ANTIDEPRESSANTS: Murder Attempt: Man Took 6 Time Prescribed Dose: Canada

NOTE FROM Ann Blake-Tracy (_www.drugawareness.org_ (https://www.drugawareness.org)
):

This reminds me of a case I had in Florida years ago where a young man was
staying with friends and had been a little “down” lately. He remembered
that the wife in the family had a bottle of Zoloft she had placed on top of
the fridge instead of taking it because she did not like how it made her
feel. He knew it was for depression and thought it might make him feel better
so he took one.

After a little while he did not feel any difference so he took another, and
another, and another until he had taken six pills. After that he cannot
remember anything about what happened. All he knows is what others told him
he did which was he started drinking and then stabbed a stranger over 100
times with a screwdriver killing him. He is now spending the rest of his life
in prison.
________________________________________________

Paragraph two reads: “Adrien John Lepage, 55, had told the court he
robbed and kidnapped the young woman in the hope police would kill him and put
him out of his misery. He wasn’t thinking straight and didn’t mean to hurt
anyone, he said.”

Paragraph seven reads: “Lepage testified last Friday that he suffers from
depression and that on the morning of Nov. 30, he took six times his
prescribed dose of anti-depressant medication.”

_http://www.cbc.ca/canada/new-brunswick/story/2010/04/15/nb-attempted-murder
-verdict.html_
(http://www.cbc.ca/canada/new-brunswick/story/2010/04/15/nb-attempted-murder-verdict.html)

N.B. kidnapper found guilty of attempted murder

Last Updated: Thursday, April 15, 2010 | 3:50 PM AT

CBC News

Adrien John Lepage is escorted by police on Dec. 1, 2009. (CBC)

A Saint John man has been found guilty of attempted murder in connection
with the kidnapping of a bartender who was abandoned in a remote gravel pit
with a plastic bag taped around her head.

Adrien John Lepage, 55, had told the court he robbed and kidnapped the
young woman in the hope police would kill him and put him out of his misery.
He wasn’t thinking straight and didn’t mean to hurt anyone, he said.

Hampton provincial court Judge Henrik Tonning wasn’t convinced. He said no
matter how hard he looked for reasonable doubt, he could not find any.

Lepage, who was taking notes in the prisoner’s box throughout Thursday’s
proceedings, showed no reaction to the guilty verdict.

He will be sentenced on May 27 on the attempted murder charge, to which he
had pleaded not guilty.

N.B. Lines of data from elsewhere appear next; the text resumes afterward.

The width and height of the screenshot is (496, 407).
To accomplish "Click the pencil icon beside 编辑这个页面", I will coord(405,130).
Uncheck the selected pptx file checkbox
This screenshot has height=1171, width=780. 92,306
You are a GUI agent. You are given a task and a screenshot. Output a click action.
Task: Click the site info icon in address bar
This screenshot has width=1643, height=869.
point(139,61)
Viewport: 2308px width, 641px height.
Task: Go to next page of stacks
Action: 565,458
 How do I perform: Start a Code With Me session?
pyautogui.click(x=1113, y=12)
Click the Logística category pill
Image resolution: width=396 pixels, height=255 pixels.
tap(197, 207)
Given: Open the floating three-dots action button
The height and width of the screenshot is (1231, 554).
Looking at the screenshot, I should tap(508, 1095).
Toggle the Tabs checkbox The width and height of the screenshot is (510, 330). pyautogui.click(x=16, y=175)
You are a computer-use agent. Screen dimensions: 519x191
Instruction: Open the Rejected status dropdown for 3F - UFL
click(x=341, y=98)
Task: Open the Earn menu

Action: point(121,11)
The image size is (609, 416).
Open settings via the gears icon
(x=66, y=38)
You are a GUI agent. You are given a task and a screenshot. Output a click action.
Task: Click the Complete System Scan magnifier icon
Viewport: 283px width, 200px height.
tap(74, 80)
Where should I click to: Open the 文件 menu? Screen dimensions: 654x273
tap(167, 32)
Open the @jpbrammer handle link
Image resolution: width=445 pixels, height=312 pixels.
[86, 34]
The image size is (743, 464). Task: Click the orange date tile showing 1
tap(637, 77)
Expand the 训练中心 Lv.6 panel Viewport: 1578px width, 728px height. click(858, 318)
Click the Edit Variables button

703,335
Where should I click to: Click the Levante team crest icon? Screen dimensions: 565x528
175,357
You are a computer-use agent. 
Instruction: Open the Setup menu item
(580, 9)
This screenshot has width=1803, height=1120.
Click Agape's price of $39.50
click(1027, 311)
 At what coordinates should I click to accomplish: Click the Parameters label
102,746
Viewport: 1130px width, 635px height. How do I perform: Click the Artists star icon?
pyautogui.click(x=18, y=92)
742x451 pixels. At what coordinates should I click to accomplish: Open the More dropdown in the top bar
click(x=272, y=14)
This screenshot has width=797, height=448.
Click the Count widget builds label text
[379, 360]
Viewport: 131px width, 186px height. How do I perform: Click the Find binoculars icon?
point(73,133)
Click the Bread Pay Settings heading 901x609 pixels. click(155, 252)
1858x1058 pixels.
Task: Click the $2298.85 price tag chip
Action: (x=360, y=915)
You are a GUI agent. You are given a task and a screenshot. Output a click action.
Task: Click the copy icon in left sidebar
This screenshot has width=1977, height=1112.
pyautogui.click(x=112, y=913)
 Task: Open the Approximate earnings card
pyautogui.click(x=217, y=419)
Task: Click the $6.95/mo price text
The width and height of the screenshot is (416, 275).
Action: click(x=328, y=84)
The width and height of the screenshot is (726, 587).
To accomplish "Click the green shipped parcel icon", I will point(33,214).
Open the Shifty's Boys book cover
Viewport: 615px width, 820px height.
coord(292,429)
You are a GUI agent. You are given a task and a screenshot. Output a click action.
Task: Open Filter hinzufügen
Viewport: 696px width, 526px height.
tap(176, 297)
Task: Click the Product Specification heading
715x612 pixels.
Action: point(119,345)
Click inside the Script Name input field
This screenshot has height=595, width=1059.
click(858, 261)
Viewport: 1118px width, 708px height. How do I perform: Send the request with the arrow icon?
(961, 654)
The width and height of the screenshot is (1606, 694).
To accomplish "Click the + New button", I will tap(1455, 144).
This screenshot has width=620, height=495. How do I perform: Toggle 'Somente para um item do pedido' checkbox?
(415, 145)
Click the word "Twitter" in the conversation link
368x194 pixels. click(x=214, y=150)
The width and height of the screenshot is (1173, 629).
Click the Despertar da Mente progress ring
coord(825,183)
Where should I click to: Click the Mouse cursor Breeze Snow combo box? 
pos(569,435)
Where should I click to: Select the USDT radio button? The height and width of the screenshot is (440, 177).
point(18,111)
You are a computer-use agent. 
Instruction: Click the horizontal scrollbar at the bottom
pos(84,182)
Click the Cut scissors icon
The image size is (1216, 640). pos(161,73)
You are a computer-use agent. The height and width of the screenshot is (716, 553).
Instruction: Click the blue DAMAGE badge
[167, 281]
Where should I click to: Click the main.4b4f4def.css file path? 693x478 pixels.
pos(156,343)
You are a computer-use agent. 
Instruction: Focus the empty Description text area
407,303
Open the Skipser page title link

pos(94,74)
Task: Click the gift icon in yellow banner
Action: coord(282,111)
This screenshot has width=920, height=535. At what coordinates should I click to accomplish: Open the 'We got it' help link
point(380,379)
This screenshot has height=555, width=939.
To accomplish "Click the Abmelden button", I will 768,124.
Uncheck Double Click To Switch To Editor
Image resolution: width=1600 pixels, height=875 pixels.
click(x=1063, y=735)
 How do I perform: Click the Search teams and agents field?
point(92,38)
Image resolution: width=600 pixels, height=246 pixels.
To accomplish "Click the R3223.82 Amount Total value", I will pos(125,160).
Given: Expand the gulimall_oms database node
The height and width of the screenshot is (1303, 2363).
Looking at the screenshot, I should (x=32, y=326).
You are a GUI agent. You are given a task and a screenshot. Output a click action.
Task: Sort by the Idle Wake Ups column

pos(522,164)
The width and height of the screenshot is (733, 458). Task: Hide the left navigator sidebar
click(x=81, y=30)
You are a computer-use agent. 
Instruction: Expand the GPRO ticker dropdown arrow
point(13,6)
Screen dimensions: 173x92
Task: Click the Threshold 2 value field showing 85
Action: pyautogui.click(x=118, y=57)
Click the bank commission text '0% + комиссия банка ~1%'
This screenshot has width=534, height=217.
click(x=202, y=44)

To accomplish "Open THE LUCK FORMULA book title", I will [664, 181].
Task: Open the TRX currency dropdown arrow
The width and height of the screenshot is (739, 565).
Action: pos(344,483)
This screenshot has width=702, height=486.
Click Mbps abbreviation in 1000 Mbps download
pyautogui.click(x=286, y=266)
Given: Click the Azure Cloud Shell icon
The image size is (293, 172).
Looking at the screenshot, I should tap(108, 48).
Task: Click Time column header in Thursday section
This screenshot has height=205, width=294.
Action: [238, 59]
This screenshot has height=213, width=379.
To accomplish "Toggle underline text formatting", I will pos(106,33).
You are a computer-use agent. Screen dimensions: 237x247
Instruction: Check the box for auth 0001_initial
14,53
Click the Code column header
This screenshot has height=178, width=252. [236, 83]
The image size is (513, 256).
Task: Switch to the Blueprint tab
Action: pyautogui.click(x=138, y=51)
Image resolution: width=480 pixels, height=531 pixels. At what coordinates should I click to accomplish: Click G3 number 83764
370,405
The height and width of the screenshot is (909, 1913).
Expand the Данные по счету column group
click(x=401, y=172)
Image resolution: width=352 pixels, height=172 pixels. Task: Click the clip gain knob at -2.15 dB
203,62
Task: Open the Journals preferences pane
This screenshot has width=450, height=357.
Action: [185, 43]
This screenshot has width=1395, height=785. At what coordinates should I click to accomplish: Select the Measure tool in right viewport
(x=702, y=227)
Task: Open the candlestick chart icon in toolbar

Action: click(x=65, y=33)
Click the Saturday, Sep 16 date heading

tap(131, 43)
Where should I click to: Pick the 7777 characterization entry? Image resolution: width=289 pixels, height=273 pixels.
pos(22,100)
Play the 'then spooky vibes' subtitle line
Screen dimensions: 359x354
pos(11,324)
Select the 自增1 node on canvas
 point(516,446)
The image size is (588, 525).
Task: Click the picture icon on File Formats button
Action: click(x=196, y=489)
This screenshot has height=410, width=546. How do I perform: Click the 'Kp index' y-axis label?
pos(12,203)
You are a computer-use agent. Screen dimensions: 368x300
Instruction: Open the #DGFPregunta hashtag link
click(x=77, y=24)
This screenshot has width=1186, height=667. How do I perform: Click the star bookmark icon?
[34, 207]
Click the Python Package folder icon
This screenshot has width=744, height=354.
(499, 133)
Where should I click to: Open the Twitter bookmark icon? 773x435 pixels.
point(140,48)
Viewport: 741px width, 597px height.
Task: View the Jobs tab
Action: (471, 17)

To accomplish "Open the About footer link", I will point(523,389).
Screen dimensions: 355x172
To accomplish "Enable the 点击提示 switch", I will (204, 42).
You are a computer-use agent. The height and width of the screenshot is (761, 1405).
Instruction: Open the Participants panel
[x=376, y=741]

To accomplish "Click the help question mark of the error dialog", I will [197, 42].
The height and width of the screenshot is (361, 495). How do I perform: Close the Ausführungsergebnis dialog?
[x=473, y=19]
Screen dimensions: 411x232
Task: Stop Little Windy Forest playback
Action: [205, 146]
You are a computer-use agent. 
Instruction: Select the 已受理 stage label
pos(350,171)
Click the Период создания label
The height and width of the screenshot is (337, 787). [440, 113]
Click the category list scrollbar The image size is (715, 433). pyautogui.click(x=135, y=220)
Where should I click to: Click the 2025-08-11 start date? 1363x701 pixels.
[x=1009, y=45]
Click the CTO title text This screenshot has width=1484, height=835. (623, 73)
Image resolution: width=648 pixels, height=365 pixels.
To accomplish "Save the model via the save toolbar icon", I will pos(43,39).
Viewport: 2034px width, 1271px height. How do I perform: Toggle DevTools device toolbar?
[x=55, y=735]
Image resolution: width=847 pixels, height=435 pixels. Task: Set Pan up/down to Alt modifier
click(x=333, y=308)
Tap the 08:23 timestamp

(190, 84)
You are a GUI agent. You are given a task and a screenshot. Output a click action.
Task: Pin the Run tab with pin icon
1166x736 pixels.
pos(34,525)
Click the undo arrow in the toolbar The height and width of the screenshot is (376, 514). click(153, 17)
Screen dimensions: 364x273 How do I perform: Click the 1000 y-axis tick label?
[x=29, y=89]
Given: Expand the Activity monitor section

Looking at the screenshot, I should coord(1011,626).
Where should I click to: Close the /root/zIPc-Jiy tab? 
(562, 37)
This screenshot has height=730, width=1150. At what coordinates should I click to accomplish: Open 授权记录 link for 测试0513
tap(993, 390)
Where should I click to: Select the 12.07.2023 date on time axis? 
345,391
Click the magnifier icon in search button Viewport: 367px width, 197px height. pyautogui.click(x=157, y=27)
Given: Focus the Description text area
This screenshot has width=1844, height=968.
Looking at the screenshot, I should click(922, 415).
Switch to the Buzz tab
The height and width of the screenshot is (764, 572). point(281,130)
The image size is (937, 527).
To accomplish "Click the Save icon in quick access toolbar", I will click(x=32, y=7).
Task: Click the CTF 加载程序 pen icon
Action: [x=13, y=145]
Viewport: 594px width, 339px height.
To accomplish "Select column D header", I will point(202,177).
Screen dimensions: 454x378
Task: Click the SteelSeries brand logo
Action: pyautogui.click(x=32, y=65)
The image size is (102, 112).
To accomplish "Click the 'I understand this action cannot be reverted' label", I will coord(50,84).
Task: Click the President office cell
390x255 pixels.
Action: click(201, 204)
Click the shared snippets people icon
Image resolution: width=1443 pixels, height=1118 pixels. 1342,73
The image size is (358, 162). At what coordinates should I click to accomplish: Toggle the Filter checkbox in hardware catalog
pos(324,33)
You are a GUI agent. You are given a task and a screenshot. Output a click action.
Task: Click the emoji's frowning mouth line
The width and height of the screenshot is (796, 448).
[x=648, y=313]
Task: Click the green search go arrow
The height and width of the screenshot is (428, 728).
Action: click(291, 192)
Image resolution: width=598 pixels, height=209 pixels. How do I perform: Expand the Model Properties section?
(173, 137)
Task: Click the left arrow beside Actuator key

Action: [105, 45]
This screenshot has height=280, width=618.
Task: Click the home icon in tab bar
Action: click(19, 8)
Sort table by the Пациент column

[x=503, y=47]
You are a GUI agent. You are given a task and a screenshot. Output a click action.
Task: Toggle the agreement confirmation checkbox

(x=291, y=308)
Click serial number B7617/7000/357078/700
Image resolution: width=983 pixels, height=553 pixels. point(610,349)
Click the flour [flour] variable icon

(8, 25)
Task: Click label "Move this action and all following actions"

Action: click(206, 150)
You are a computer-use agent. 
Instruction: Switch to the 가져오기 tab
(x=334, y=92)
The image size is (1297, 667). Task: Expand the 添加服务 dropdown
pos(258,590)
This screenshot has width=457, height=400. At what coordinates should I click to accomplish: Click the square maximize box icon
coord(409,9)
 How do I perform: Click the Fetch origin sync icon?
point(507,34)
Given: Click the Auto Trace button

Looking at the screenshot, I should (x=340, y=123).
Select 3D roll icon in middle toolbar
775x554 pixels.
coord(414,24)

He will also be sentenced on charges of unlawful
confinement and theft, to which he had pleaded guilty.

The judge ordered a pre-sentence report and victim impact statement.

Left for dead

Lepage testified last Friday that he suffers from depression and that on
the morning of Nov. 30, he took six times his prescribed dose of
anti-depressant medication.

He also said he had been having problems with his girlfriend that day,
before he walked into the Barnwood Pub in Quispamsis, in southern New
Brunswick.

The bartender had testified that Lepage ordered food and drinks before
approaching her at the bar and telling her he would blow her head off if she
didn’t give him the money in the cash register.

He told her to carry the $400 outside, away from the pub’s security
cameras, she said. Then he threw her into his van and drove 55 kilometres to a
gravel pit near Lepreau. He said: “Have a nice life,” then drove away, she
told the court.

The woman, who had no coat, was soaking wet and covered in mud, with her
arms and legs bound with duct tape. She managed to free herself and walk to
Highway 1, where two drivers pulled over to help her.